▸ **PROBLEM TO WORK ON**: Only these lines, please: the first one of the records through the one containing "You are a computer-use agent.", retyped exactly, both ends included and pictures omitted.

▸ **GIVEN DATA**:
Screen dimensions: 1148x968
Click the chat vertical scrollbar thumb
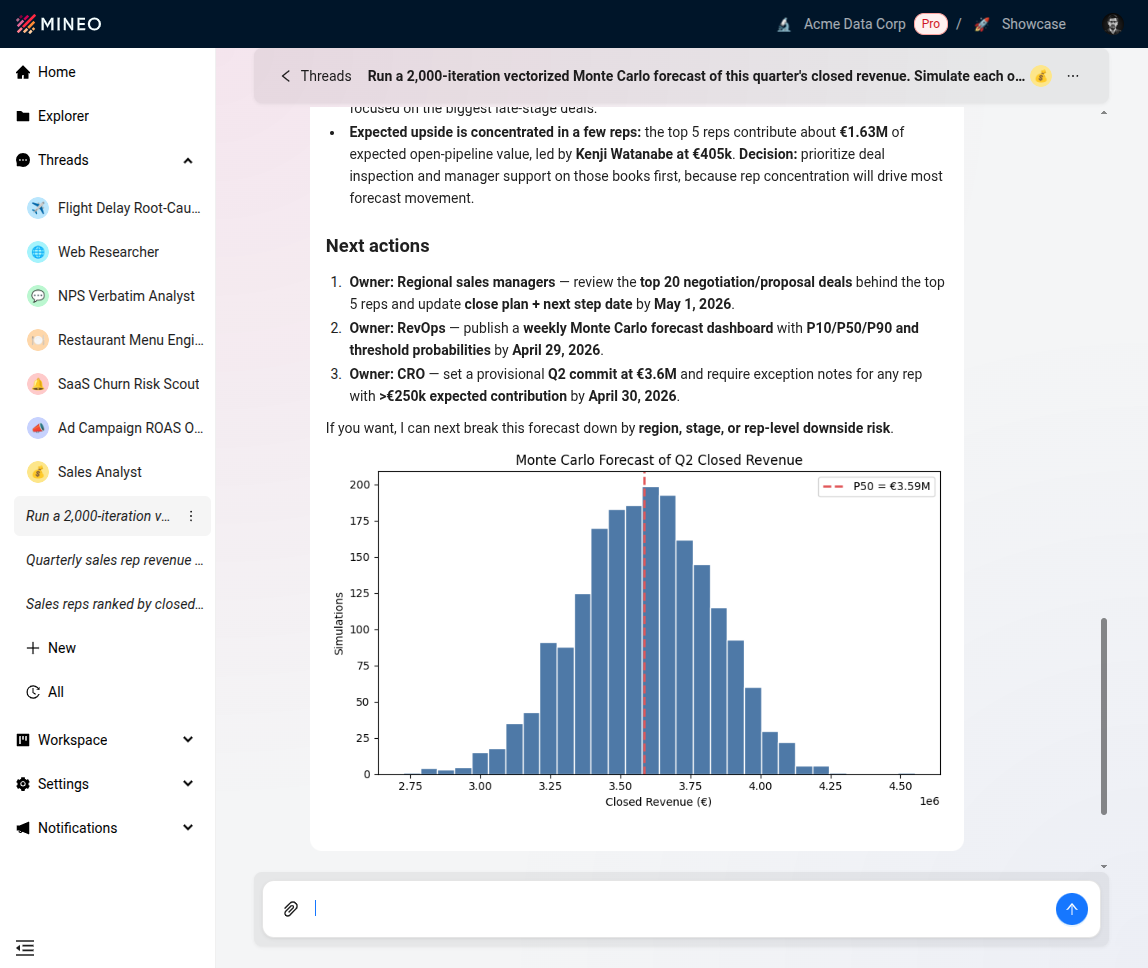click(x=1104, y=715)
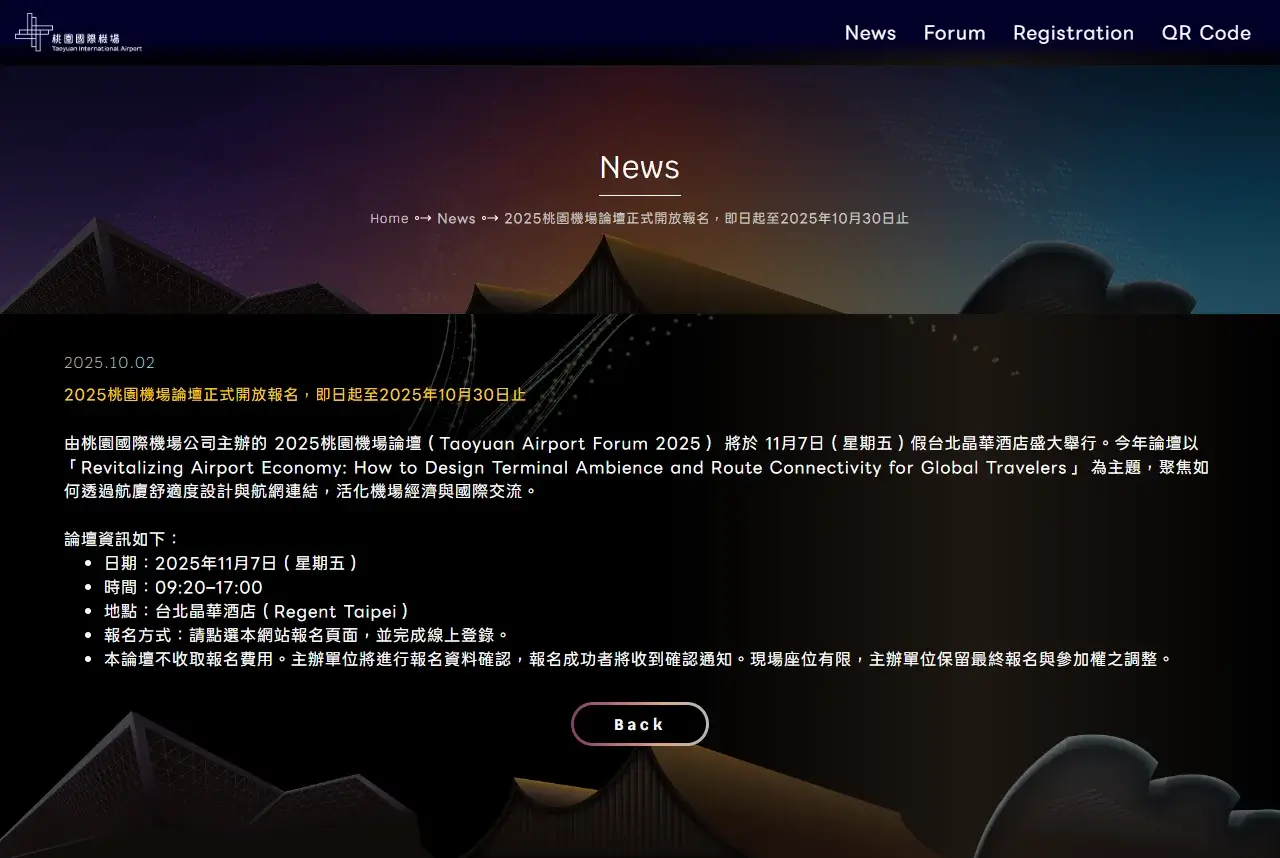Click the Home breadcrumb link

click(x=389, y=218)
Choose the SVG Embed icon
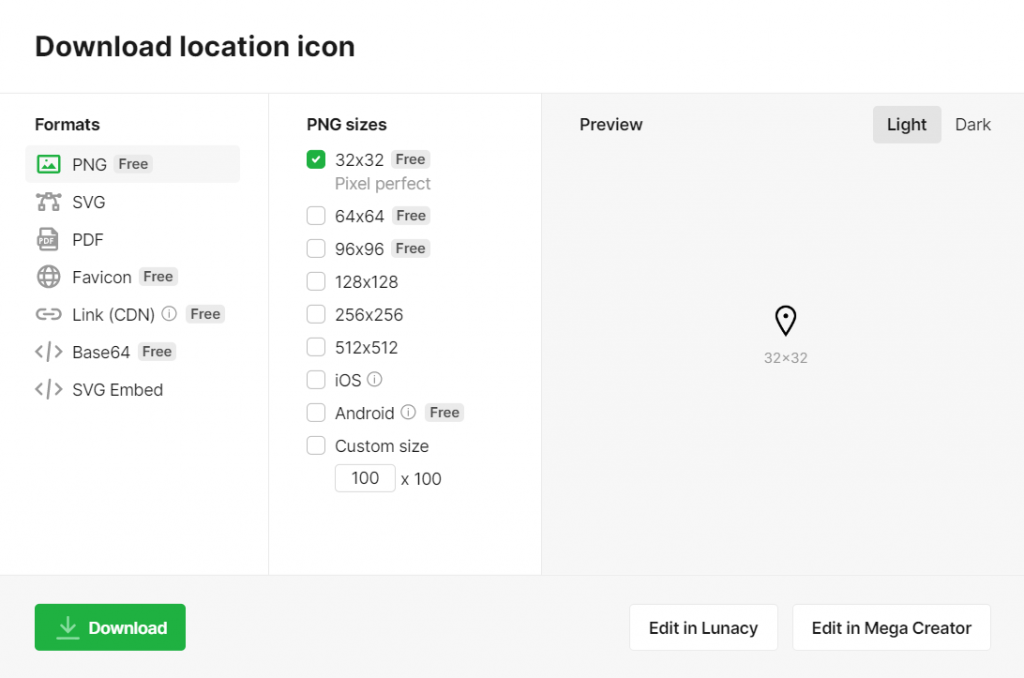 pos(50,389)
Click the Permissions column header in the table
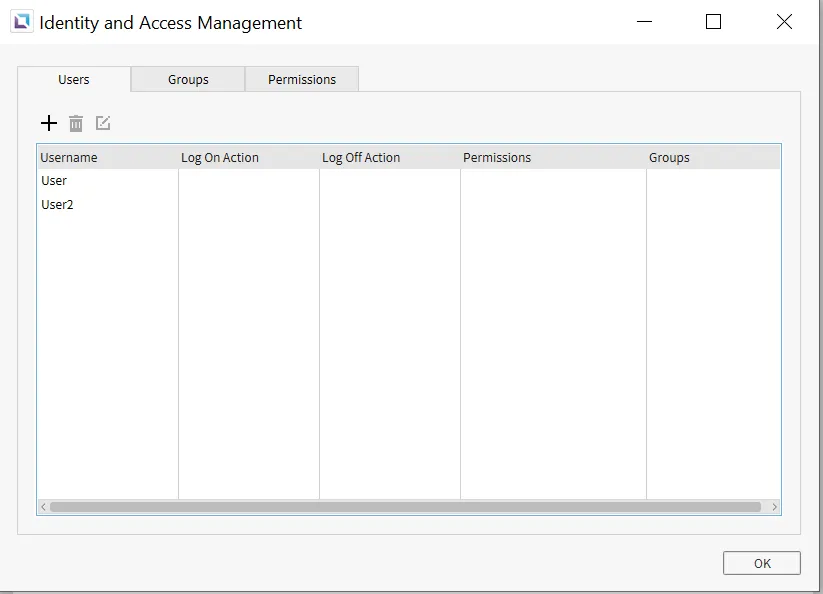This screenshot has width=823, height=594. point(497,157)
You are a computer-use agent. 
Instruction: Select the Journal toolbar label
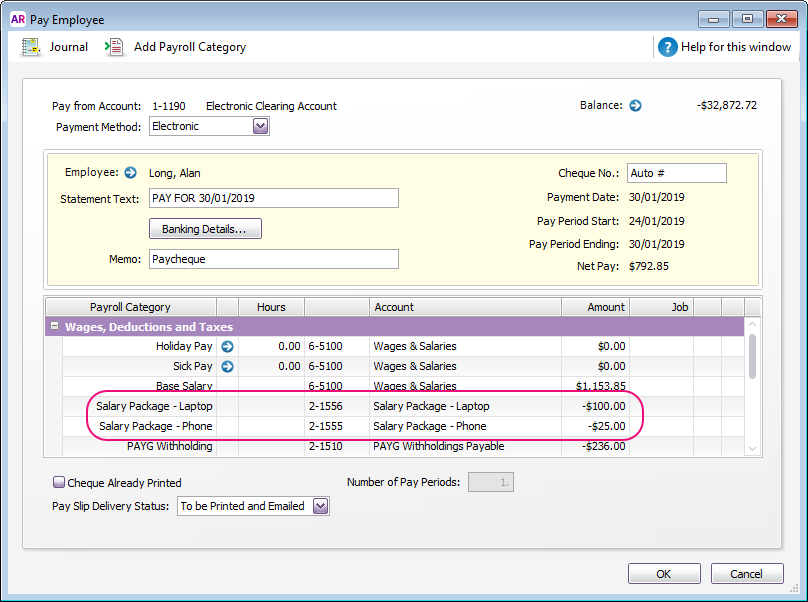pyautogui.click(x=69, y=47)
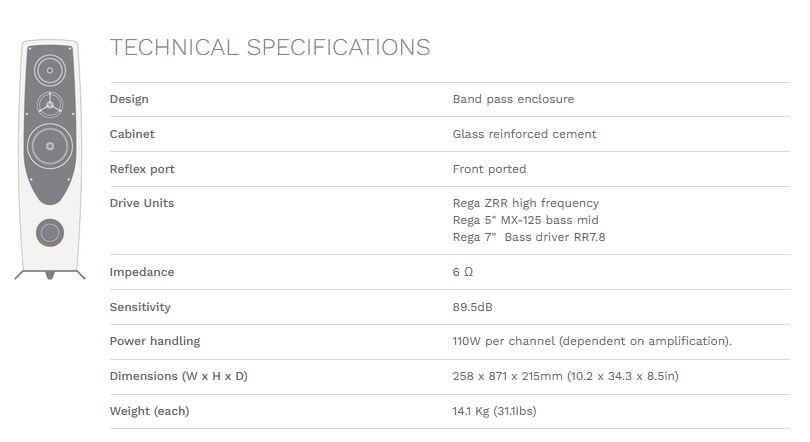
Task: Click the Rega 5" MX-125 bass mid line
Action: click(525, 220)
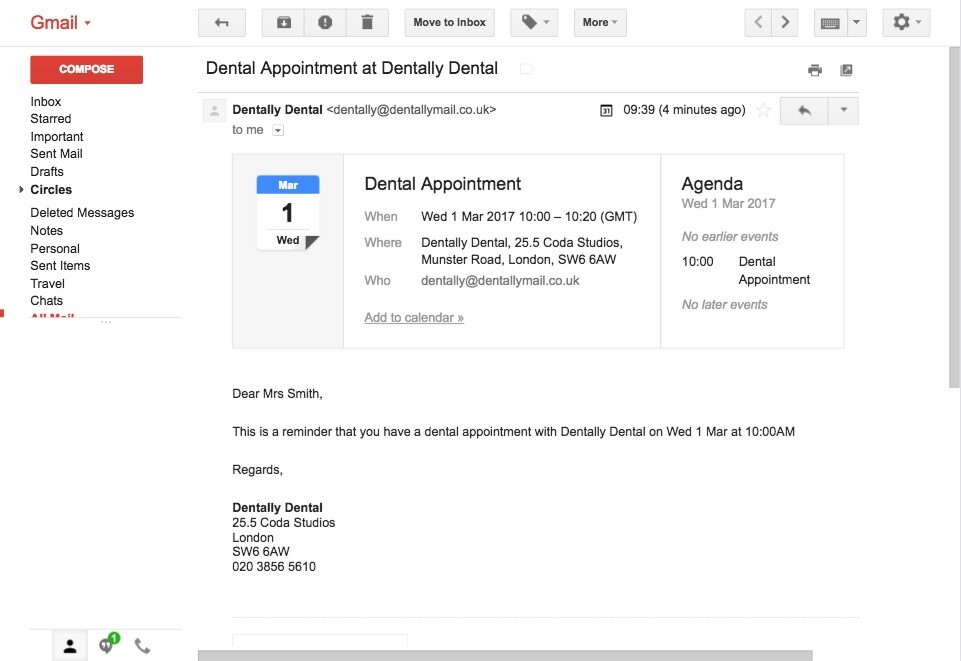Delete the email
The width and height of the screenshot is (961, 661).
pos(367,22)
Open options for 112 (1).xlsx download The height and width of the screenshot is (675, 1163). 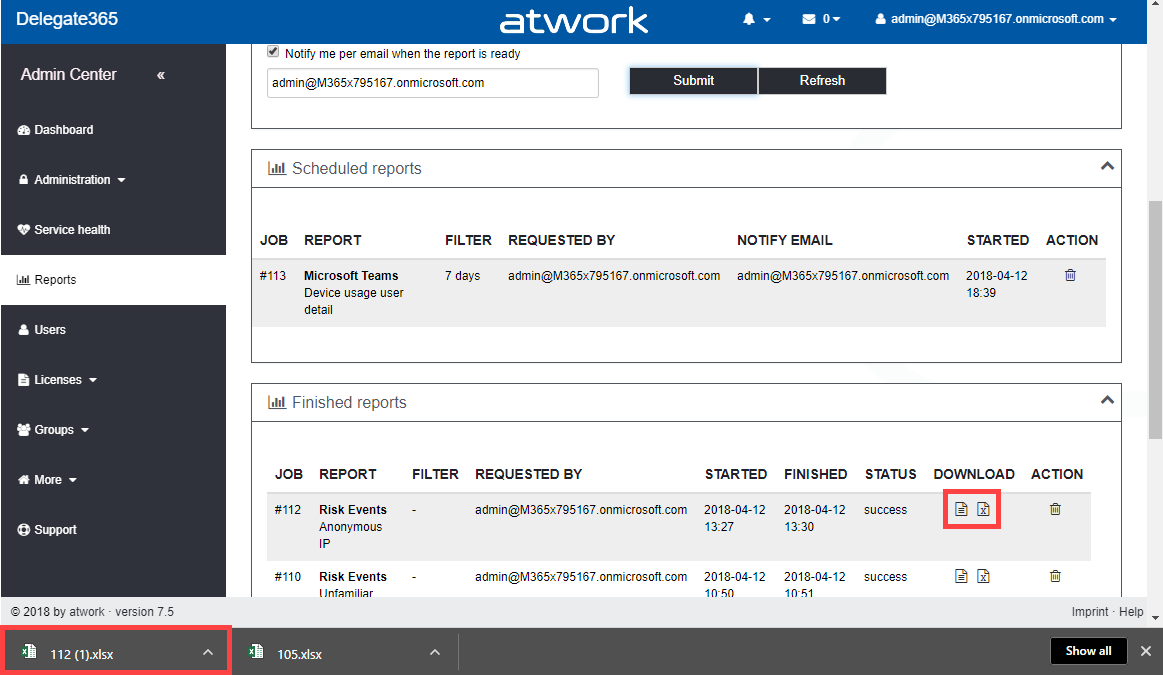[208, 653]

▸ **SOLVED EXERCISE**:
Screen dimensions: 1148x968
Click the chat vertical scrollbar thumb
click(x=1104, y=715)
Click the Home breadcrumb link

click(x=389, y=218)
Choose the SVG Embed icon
 pos(50,389)
Click the Permissions column header in the table
This screenshot has width=823, height=594. point(497,157)
You are a computer-use agent. 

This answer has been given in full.